[Bioperl-l] interesting blastxml issue

Jason Stajich jason@cgt.mc.duke.edu
Thu, 13 Dec 2001 14:06:03 -0500 (EST)


So when parsing NCBI blast output with blastx things are transformed in a
slightly different way in the xml vs the plain text output.

Normally we infer the strand of the query sequence in a blastx run by
looking at the start/end position and translating this to start always
less than end and updating the strand to -1 if start was > end.

However in the NCBI XML output from blastall (2.1.3) we get the following

[only relavent stuff shown from the actual blastx run]
<Hsp_query-from>400</Hsp_query-from>
<Hsp_query-to>621</Hsp_query-to>
<Hsp_query-frame>-3</Hsp_query-frame>

while in plain text we get (from bl2seq):

 Score = 53.5 bits (127), Expect(2) = 3e-12
 Identities = 27/74 (36%), Positives = 40/74 (53%)

> CHALLENGES
a: Can you turn the paragraph of the post that begins "Normally we infer the strand" into a short bulleted list that keeps its main facts?
b: Which version of blastall produced the NCBI XML output quoted in the post?
The listing has no connection to the post above.

> DATASET ROWS
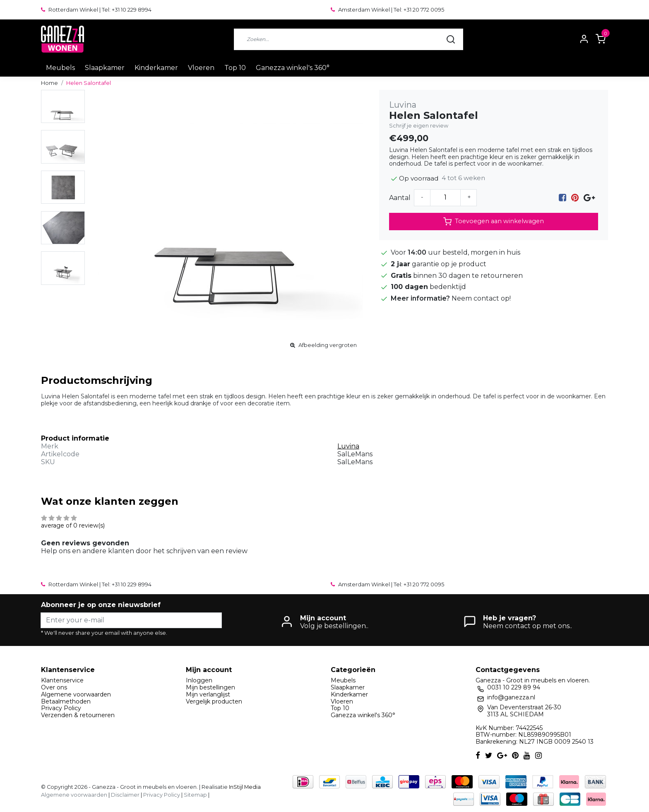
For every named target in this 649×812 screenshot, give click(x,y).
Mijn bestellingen (210, 687)
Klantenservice (62, 680)
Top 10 (235, 67)
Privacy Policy (61, 708)
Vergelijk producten (214, 701)
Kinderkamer (156, 67)
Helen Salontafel (89, 83)
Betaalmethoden (66, 701)
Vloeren (201, 67)
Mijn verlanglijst (208, 694)
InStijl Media (244, 787)
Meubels (60, 67)
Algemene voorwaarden (76, 694)
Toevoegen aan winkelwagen (493, 222)
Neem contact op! (481, 298)
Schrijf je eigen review (418, 125)
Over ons (54, 687)
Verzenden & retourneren (78, 715)
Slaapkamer (105, 67)
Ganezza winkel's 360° (293, 67)
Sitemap (195, 795)
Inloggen (199, 680)
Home (49, 83)
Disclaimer (125, 795)
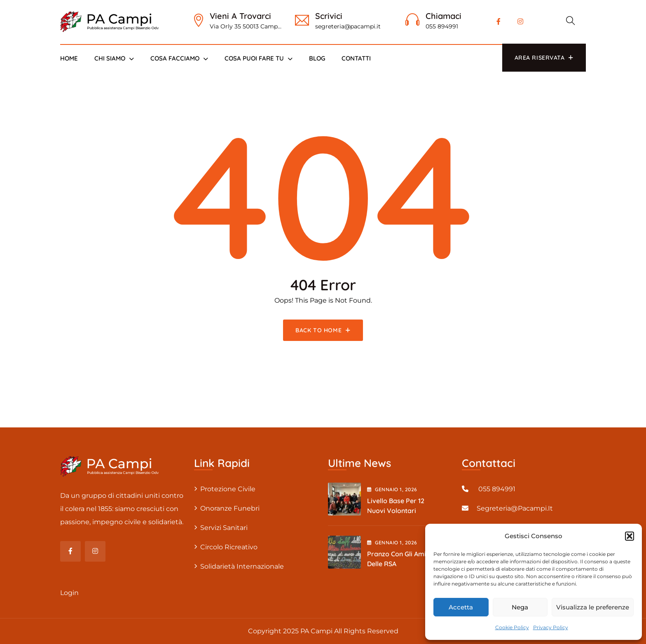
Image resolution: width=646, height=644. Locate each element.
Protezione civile (228, 489)
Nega (520, 607)
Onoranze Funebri (230, 508)
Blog (317, 58)
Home (69, 58)
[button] (630, 536)
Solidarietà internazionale (242, 566)
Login (69, 593)
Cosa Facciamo (175, 58)
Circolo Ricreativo (229, 547)
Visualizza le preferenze (592, 607)
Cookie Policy (512, 627)
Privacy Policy (550, 627)
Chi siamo (110, 58)
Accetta (461, 607)
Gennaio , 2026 (392, 489)
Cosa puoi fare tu (254, 58)
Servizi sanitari (224, 527)
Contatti (356, 58)
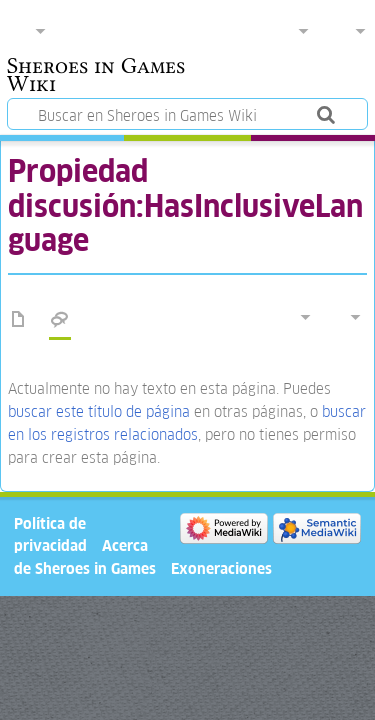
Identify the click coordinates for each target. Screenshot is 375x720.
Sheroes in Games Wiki (96, 77)
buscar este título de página (99, 411)
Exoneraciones (221, 568)
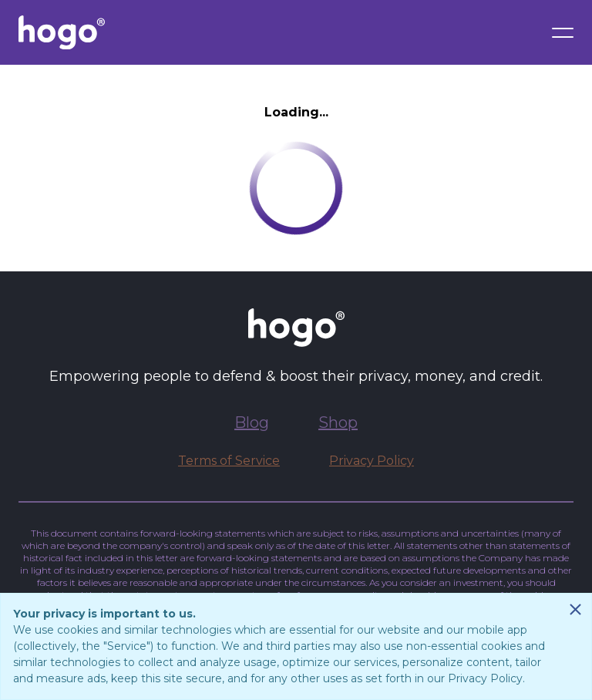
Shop (338, 422)
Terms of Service (229, 460)
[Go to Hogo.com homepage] (62, 32)
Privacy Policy (372, 460)
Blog (251, 422)
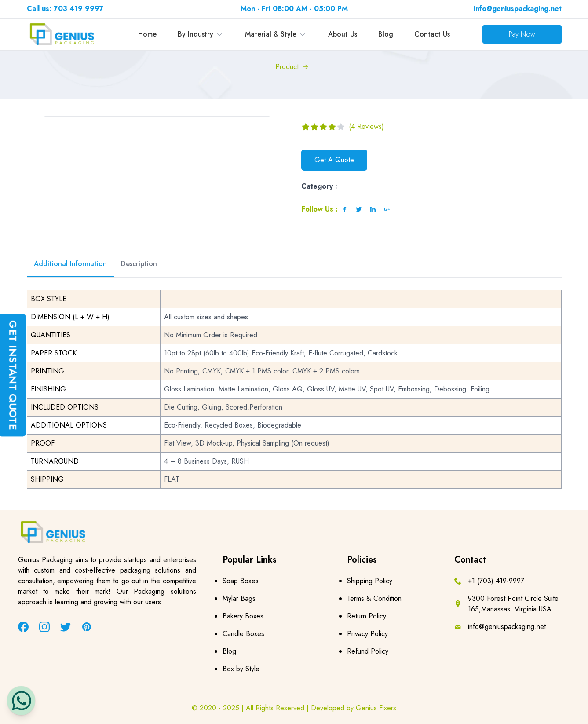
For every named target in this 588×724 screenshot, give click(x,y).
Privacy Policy (367, 633)
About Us (343, 34)
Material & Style (276, 34)
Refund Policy (368, 651)
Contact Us (432, 34)
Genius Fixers (376, 708)
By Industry (201, 34)
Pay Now (522, 34)
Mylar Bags (239, 598)
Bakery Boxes (243, 616)
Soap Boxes (241, 581)
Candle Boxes (243, 633)
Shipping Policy (369, 581)
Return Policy (366, 616)
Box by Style (241, 669)
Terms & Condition (374, 598)
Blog (386, 34)
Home (147, 34)
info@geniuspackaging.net (518, 8)
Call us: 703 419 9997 (65, 8)
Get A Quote (334, 160)
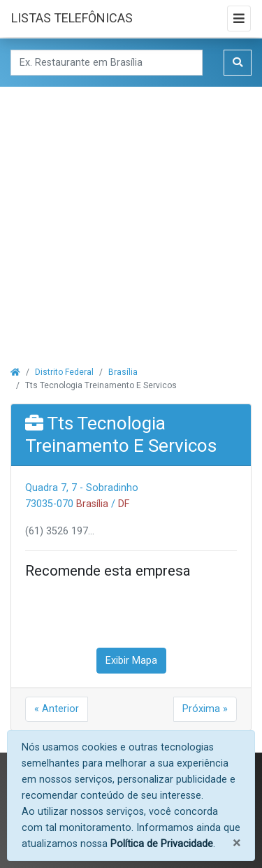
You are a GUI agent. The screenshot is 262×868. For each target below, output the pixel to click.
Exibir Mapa (131, 660)
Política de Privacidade (161, 844)
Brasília (123, 372)
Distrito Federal (64, 372)
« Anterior (57, 709)
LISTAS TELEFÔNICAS (72, 17)
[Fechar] (236, 843)
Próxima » (205, 709)
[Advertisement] (131, 218)
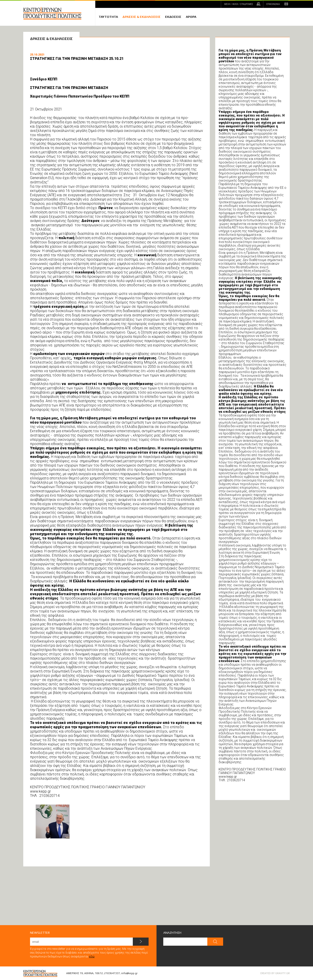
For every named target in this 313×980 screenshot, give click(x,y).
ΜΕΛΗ (238, 4)
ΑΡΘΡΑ (191, 17)
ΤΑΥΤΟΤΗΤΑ (108, 17)
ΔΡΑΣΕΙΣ (141, 17)
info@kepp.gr (129, 973)
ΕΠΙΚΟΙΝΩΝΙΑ (273, 4)
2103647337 (112, 973)
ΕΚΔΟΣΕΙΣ (173, 17)
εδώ (92, 956)
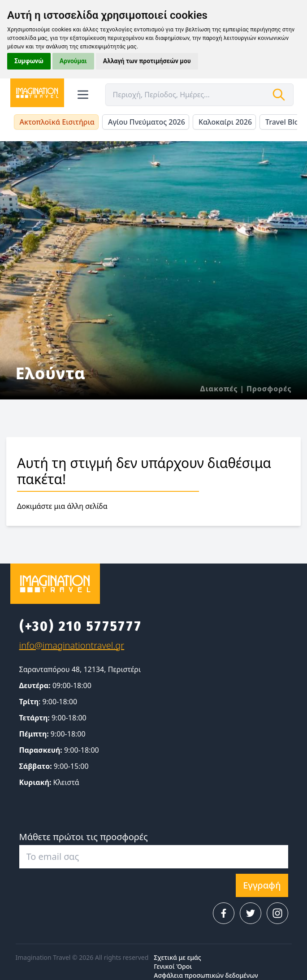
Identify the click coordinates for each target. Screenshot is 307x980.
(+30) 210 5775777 (81, 626)
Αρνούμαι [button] (73, 61)
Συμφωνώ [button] (29, 61)
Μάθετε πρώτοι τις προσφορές (83, 837)
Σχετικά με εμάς (177, 957)
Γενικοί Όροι (173, 966)
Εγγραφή (262, 885)
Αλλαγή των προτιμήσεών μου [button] (147, 61)
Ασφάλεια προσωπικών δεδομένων (206, 975)
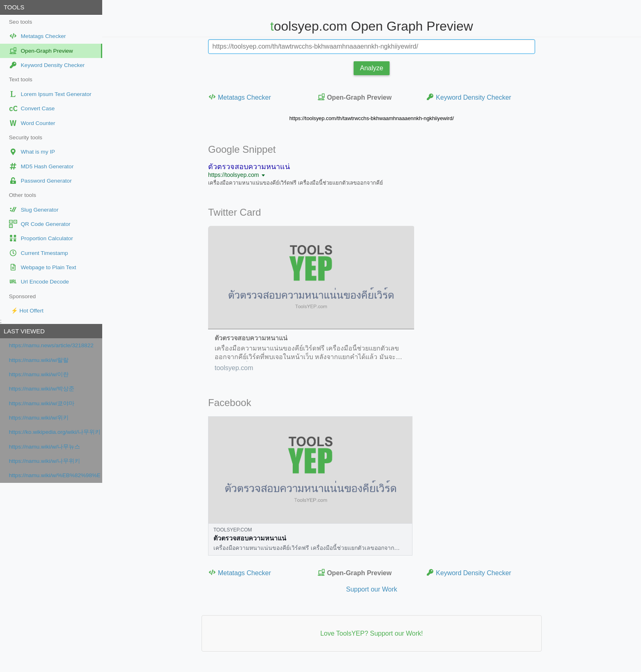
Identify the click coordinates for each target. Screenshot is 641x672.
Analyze (372, 68)
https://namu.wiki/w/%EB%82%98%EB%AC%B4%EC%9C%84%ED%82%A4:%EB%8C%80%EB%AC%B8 (54, 475)
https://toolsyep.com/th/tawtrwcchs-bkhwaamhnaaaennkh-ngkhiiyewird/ (372, 118)
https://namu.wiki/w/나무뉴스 (45, 447)
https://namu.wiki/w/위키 (39, 417)
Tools (14, 7)
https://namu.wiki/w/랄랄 (39, 360)
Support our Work (371, 589)
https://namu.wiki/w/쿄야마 (42, 403)
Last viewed (24, 331)
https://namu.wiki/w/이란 (39, 374)
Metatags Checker (240, 97)
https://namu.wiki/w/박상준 (42, 388)
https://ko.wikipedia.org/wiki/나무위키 (54, 432)
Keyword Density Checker (468, 97)
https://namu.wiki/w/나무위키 (45, 461)
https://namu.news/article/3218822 (51, 345)
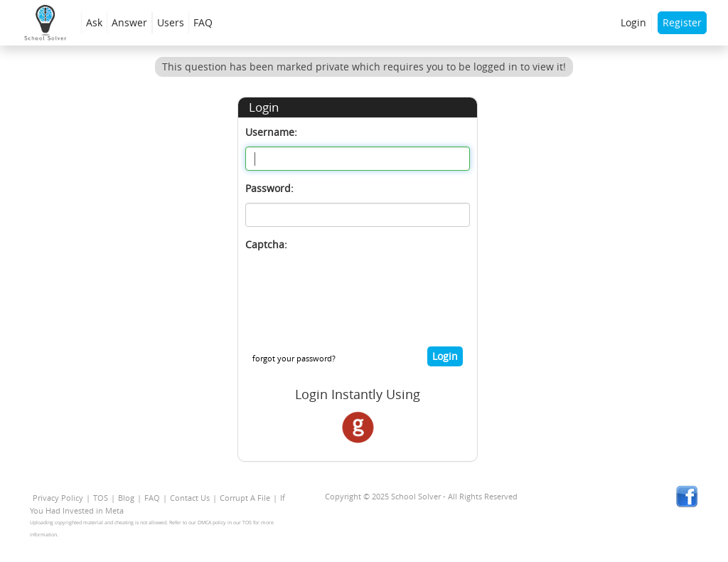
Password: (269, 188)
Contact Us (190, 497)
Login (633, 22)
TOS (100, 497)
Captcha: (266, 244)
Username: (271, 132)
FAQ (203, 22)
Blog (126, 497)
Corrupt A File (245, 497)
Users (171, 22)
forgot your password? (294, 359)
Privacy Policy (58, 497)
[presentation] (353, 287)
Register (682, 22)
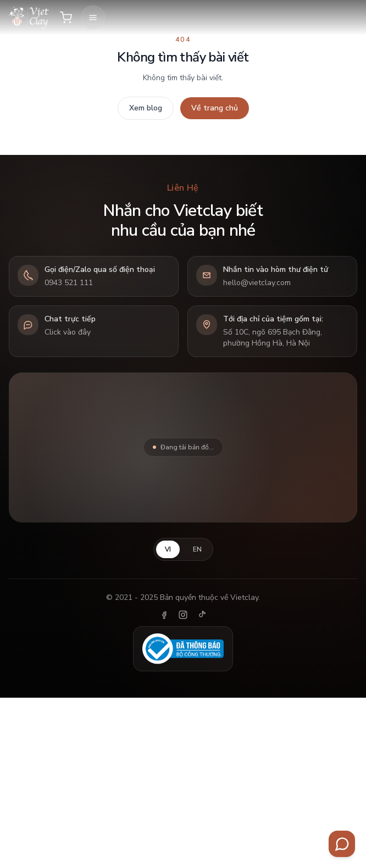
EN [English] (197, 549)
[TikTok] (202, 615)
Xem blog (146, 108)
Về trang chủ (214, 108)
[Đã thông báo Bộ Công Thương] (183, 649)
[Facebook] (164, 615)
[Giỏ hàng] (66, 18)
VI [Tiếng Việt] (168, 549)
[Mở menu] (93, 18)
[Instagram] (183, 615)
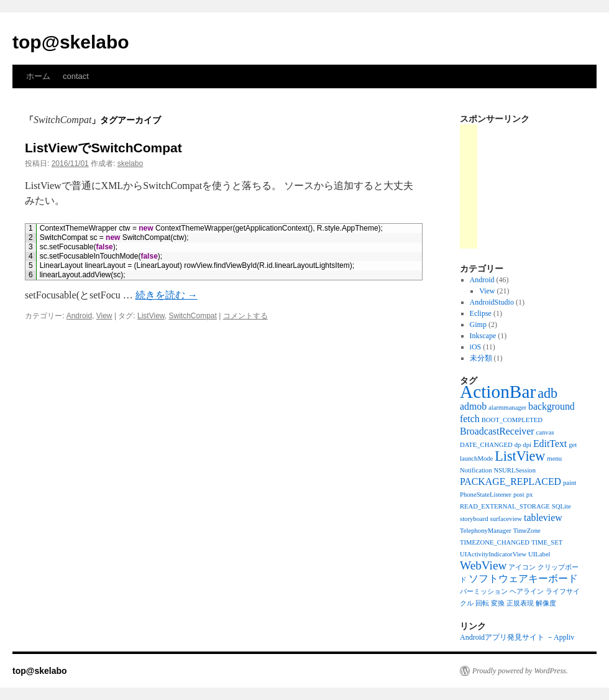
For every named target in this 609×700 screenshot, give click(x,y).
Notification (476, 470)
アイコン (522, 567)
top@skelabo (71, 42)
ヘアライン (526, 591)
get (572, 444)
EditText (550, 443)
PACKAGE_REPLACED (510, 481)
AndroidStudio (492, 302)
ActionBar (498, 392)
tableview (543, 517)
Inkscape (483, 336)
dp (518, 444)
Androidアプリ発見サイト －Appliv (517, 637)
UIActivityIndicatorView (493, 554)
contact (76, 76)
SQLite (561, 506)
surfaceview (506, 518)
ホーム (38, 76)
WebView (483, 565)
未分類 (481, 358)
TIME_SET (547, 542)
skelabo (130, 163)
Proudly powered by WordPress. (520, 671)
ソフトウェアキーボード (523, 578)
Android (79, 316)
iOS (475, 347)
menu (554, 458)
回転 (482, 603)
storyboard (474, 518)
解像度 (546, 603)
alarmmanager (507, 407)
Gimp (478, 325)
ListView (151, 316)
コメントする (245, 316)
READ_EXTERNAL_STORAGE (505, 506)
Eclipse (480, 313)
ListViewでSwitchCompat (103, 147)
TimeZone (527, 530)
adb (547, 393)
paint (569, 482)
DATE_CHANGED (486, 444)
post (519, 494)
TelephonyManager (485, 530)
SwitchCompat (193, 316)
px (529, 494)
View (104, 316)
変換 (498, 603)
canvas (545, 432)
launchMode (476, 458)
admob (473, 406)
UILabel (539, 554)
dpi (527, 444)
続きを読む (167, 295)
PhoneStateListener (485, 494)
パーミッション (483, 591)
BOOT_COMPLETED (512, 420)
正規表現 (520, 603)
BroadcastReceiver (497, 431)
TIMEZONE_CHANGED (495, 542)
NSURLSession (515, 470)
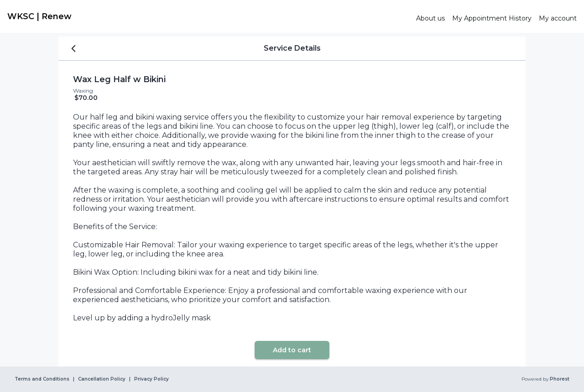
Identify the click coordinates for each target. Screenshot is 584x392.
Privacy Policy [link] (151, 379)
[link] (208, 16)
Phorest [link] (559, 379)
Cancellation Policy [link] (102, 379)
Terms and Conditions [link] (42, 379)
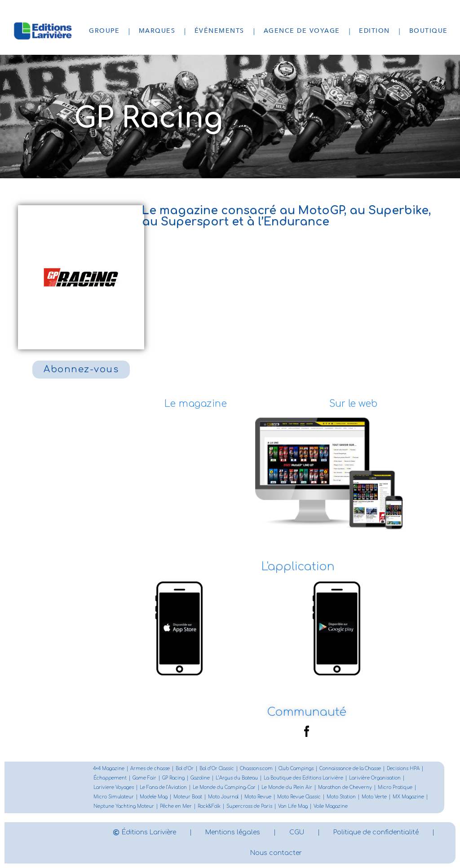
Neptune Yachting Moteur (124, 806)
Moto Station (341, 797)
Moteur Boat (188, 797)
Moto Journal (223, 797)
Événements (219, 31)
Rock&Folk (209, 806)
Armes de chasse (150, 768)
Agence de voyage (302, 31)
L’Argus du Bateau (237, 778)
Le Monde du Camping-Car (224, 787)
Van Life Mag (293, 806)
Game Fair (144, 778)
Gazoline (200, 778)
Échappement (110, 778)
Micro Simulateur (114, 797)
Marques (157, 31)
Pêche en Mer (176, 806)
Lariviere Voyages (114, 787)
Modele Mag (154, 797)
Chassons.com (256, 768)
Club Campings (296, 768)
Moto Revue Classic (299, 797)
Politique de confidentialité (376, 832)
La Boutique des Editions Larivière (303, 778)
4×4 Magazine (109, 768)
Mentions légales (233, 832)
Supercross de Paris (249, 806)
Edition (374, 31)
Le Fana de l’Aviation (163, 787)
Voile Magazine (331, 806)
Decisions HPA (403, 768)
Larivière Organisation (375, 778)
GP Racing (173, 778)
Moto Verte (374, 797)
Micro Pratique (395, 787)
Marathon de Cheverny (345, 787)
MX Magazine (408, 797)
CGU (296, 832)
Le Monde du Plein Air (287, 787)
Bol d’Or (185, 768)
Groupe (104, 31)
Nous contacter (276, 853)
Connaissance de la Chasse (350, 768)
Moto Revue (258, 797)
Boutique (429, 31)
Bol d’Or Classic (217, 768)
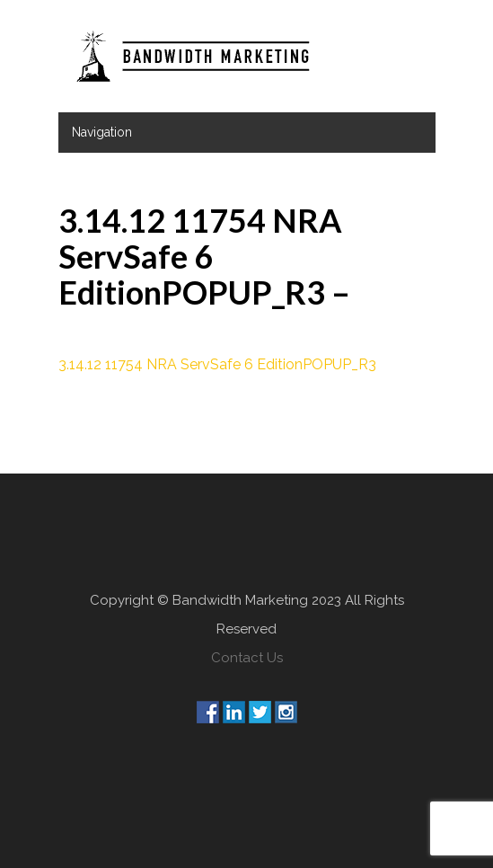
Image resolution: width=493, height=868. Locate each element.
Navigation (101, 132)
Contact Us (247, 658)
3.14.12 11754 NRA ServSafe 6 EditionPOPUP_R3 (217, 364)
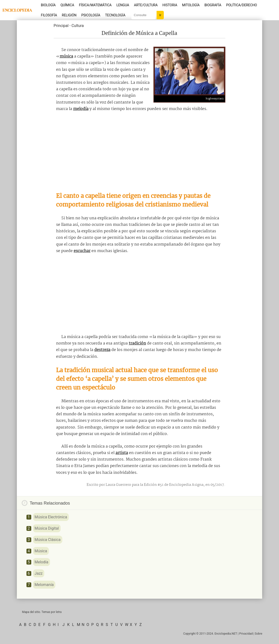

> ANSWERS PROVIDED
a:
- In a blastx run, the query strand is normally inferred from the start/end positions.
- The positions are changed so that start is always less than end.
- If start was greater than end, the strand is set to -1.

b: Version 2.1.3.